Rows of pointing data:
╔══

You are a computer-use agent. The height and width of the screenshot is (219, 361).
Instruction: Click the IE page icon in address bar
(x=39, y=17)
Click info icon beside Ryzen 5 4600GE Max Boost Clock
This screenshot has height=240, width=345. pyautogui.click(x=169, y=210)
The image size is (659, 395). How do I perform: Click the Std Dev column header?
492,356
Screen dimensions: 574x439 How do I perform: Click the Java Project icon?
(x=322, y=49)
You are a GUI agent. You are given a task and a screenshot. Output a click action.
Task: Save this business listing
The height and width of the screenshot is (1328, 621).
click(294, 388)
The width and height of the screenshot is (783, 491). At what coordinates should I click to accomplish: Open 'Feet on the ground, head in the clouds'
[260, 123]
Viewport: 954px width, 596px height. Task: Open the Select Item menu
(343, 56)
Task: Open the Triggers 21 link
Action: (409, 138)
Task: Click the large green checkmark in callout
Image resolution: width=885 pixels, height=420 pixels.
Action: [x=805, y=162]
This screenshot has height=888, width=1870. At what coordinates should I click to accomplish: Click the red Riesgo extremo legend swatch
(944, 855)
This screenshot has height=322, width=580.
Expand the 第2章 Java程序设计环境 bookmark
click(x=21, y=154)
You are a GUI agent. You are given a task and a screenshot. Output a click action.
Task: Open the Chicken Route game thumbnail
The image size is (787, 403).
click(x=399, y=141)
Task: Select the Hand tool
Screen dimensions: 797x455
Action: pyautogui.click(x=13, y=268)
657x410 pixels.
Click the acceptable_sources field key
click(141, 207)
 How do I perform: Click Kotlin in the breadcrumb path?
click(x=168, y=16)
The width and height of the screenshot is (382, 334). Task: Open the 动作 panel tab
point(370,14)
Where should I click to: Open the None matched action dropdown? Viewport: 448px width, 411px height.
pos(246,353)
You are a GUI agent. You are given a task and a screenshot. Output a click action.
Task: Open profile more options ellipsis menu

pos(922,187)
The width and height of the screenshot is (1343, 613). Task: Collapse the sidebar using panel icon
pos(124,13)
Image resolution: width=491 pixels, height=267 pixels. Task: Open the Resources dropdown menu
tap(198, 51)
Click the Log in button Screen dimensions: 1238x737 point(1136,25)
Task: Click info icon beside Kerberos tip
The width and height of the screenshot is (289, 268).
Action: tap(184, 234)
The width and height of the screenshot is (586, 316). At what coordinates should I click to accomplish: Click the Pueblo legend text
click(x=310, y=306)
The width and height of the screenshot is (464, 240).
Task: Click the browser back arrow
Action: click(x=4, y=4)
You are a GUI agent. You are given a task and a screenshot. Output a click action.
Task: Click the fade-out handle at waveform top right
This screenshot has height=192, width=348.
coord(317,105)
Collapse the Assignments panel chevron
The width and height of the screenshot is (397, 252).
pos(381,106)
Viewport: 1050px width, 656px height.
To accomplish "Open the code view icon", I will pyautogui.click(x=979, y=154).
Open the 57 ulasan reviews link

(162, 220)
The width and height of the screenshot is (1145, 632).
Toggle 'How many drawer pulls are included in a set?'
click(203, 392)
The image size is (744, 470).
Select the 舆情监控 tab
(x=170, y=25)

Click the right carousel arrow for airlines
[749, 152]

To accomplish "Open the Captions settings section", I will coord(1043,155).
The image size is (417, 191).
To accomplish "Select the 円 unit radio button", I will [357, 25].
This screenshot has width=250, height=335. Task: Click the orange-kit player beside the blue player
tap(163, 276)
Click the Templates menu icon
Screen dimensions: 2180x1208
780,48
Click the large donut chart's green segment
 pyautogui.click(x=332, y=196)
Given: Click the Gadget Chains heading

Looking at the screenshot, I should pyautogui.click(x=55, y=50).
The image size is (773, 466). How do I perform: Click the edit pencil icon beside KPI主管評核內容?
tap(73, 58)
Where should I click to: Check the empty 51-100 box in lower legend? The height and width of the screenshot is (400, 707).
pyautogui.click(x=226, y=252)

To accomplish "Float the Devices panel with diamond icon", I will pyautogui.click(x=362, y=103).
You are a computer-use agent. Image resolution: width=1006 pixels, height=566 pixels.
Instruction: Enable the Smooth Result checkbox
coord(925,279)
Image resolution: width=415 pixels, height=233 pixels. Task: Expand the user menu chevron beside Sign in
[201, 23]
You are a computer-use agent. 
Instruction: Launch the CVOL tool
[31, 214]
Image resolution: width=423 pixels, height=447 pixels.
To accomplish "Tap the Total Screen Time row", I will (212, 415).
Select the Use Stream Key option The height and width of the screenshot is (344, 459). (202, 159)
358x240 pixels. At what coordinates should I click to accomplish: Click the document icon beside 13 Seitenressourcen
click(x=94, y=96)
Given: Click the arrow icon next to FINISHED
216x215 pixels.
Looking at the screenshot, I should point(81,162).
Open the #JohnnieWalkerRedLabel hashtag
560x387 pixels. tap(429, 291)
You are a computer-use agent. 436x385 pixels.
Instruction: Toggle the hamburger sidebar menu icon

╚══

- _GIVEN PROBLEM_
Return each line in the records above that includes the word "Open".

- _CORRECT RESULT_
The width and height of the screenshot is (783, 491). At what coordinates should I click to accomplish: Open 'Feet on the ground, head in the clouds'
Viewport: 954px width, 596px height. Task: Open the Select Item menu
Task: Open the Triggers 21 link
Task: Open the Chicken Route game thumbnail
The width and height of the screenshot is (382, 334). Task: Open the 动作 panel tab
Where should I click to: Open the None matched action dropdown? Viewport: 448px width, 411px height.
Task: Open profile more options ellipsis menu
Image resolution: width=491 pixels, height=267 pixels. Task: Open the Resources dropdown menu
To accomplish "Open the code view icon", I will pyautogui.click(x=979, y=154).
Open the 57 ulasan reviews link
To accomplish "Open the Captions settings section", I will coord(1043,155).
Open the #JohnnieWalkerRedLabel hashtag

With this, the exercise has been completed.